[Piglit] [PATCH] summary: fix support for old results file with duplicated subtests

Thu May 29 06:23:17 PDT 2014

On Thu, May 29, 2014 at 8:37 AM, Ilia Mirkin <imirkin at alum.mit.edu> wrote:
> On Thu, May 29, 2014 at 12:59 AM, Kenneth Graunke <kenneth at whitecape.org> wrote:
>> On 05/28/2014 07:17 PM, Ilia Mirkin wrote:
>>> Old files have duplicated entries for each subtest, in addition to a
>>> filled subtest dictionary. Detect that the current test name is also a
>>> subtest and treat it as though it were a complete test. This may have
>>> false-negatives, but they're unlikely given test/subtest naming
>>> convention.
>>>
>>> Signed-off-by: Ilia Mirkin <imirkin at alum.mit.edu>
>>> ---
>>>
>>> Dylan, I'm sure you hate this, but it does seem to work for me. Not sure where
>>> you are with your fix, but this is a tool that lots of people use, so it does
>>> need to be addressed. And keep in mind that by now there are both the "old"
>>> and "new" formats running around, so just slapping a version number in there
>>> won't be enough.
>>
>> Seriously?  We fixed a bug.  Subtests were *broken* - it stored insane
>> amounts of duplicate data in the files, to work around a bug in the
>> tools that processed those data files.  This caused huge amounts of
>> wasted space and confusion.
>>
>> I don't understand the whole "let's not re-run Piglit to get a proper
>> baseline unless something breaks" thinking.  It only takes 10-15 minutes
>> to do a full Piglit run here.  Taking a proper baseline allows you to
>> have confidence that any changes you see were caused by your patches,
>> and not by other people's changes to Mesa or Piglit.  It just seems like
>> good practice.
>>
>> Have things gotten to the point where we can't even fix a bug without
>> people requesting reverts or workarounds?  It's bad enough that people
>> keep insisting that we have to make this software work on 4 year old
>> Python versions.
>>
>> Dylan's patches were on the list waiting for over a month, and bumped
>> after two weeks, and AFAICS fix a long-standing bug.  All people have to
>> do is re-run Piglit to get data files that aren't *broken*.  If the
>> Piglit community won't even let us commit bug fixes, I don't know why I
>> should continue contributing to this project.
>>
>> (Ilia - this isn't complaining about you specifically - it's just the
>> attitude of the community in general I've observed over the last few
>> months that frustrates me.  It seems like any time we commit anything,
>> there are very vocal objections and people calling for reverts.  And
>> that really frustrates me.)
>
> Hi Ken,
>
> First of all, I'd like to point out that at no point in time did I
> complain about something being checked in or call for a revert.
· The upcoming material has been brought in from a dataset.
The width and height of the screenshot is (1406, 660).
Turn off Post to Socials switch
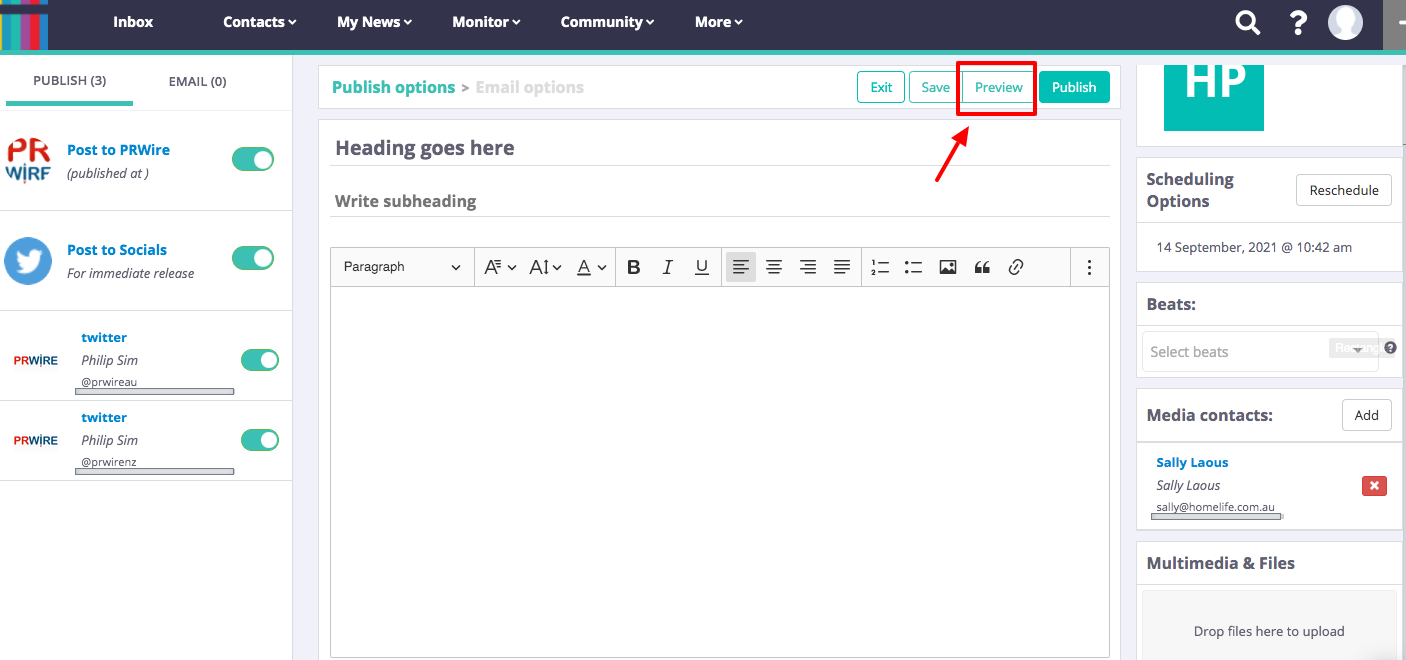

Merely
> pointing out that certain use-cases should be supported, and had been,
> but were recently broken. Bugs happen, but I'm surprised that not
> everyone here agrees that this _is_ a bug. I don't have the
> bandwidth/time/desire to review and test every piglit change, and this
> seemed like a particularly nasty one, so I skipped it. I'm very happy
> that the fix was done, I had noticed the subtests insanity myself and
> it also annoyed me (although not enough for me to actually try to fix
> it... xz is really good at compression).
>
> At Intel, there are 2 relevant chips that anyone cares about (gen7 and
> gen7.5 from the looks of it), and maybe 3 more that are borderline
> (gen6, gen5, gen4), but there are a lot more NVIDIA chips out there.
> You all have easy access to all of these chips (perhaps not at your
> desk, but if you really wanted to find a gen4 chip, I suspect you
> could without too big of a hassle). I personally have access to a very
> limited selection and have to ask others to run the tests, or swap in
> cards, or whatever. There can even be kernel interactions, which adds
> a whole dimension to the testing matrix. The vast, vast, *vast*
> majority of piglit tests don't change names/etc, so outside of a few
> oddities, piglit runs are comparable across different piglit
> checkouts.
>
> Each piglit run takes upwards of 40-60 minutes and has the potential
> to crash the machine. This is only counting the tests/gpu.py tests
> (since tests/quick.py includes tons of tests I don't touch the code
> for, like compiler/etc). It is this slow in large part because they're
> run single-threaded and capture dmesg, but even if I didn't care about
> dmesg, nouveau definitely can't handle multithreaded. You could say
> "fix your driver!" but it's not quite that easy.
>
> Anyways, if I'm the only one who cares about being able to compare
> across piglit runs from different times, I'll drop the issue and stop
> trying to track failures on nouveau. I'm relatively certain that it
> would reverse a recent trend of improving piglit results on nouveau
> though.
>
>   -ilia

A few additional thoughts:

- I'm waiting for a Tested-by from someone before checking this in.
That'll indicate I'm not the only crazy person who wants this.
- Perhaps an additional difference is one of approach. Nouveau fails a
lot of tests. Some tests fail on only some chips, that can make it
easier to identify what is wrong and why. Having historical results
really makes this a lot easier. For example Fermi vs Kepler, or with
the various revisions within the Tesla family.
- Comparing historical results makes it easier to track bugs in piglit
as well (although TBH I can't remember any such specific instance).
- Adding versioning to the piglit output would be great. Both a
version number and a piglit checkout revision. This would allow us to
have saner logic when we make changes in the future

  -ilia